EXERCISE INSTRUCTIONS. From the records that follow, copy every line that contains the word "Given".

Pixel coordinate grounding data
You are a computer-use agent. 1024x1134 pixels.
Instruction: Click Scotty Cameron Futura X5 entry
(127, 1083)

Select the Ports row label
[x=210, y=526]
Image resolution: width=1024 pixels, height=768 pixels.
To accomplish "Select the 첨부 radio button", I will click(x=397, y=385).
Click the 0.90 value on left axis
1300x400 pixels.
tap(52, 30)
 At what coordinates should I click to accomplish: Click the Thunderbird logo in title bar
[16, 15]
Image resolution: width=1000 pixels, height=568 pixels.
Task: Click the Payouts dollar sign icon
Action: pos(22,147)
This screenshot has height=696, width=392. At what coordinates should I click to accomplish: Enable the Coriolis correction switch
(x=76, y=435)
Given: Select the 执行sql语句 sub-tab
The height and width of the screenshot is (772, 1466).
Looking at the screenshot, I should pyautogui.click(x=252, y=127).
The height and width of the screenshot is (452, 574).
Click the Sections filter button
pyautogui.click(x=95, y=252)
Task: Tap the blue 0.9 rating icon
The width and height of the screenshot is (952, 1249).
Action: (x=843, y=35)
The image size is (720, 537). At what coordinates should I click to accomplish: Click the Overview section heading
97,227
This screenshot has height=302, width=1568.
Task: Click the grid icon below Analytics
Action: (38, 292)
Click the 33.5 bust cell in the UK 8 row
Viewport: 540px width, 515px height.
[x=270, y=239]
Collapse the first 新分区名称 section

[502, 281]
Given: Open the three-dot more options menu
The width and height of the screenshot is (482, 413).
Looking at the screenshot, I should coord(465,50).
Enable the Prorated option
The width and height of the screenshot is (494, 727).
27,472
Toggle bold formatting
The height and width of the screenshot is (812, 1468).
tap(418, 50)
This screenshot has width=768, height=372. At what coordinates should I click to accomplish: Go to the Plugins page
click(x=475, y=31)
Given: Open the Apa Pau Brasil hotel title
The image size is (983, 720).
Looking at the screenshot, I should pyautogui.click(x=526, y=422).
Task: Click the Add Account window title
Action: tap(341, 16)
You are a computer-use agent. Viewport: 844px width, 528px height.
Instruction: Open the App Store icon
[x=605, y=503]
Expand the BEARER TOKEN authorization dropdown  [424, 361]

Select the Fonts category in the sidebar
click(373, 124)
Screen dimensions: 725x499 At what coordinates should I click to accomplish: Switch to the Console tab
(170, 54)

RESULT.
Given: Select the 执行sql语句 sub-tab
Given: Open the three-dot more options menu
Given: Open the Apa Pau Brasil hotel title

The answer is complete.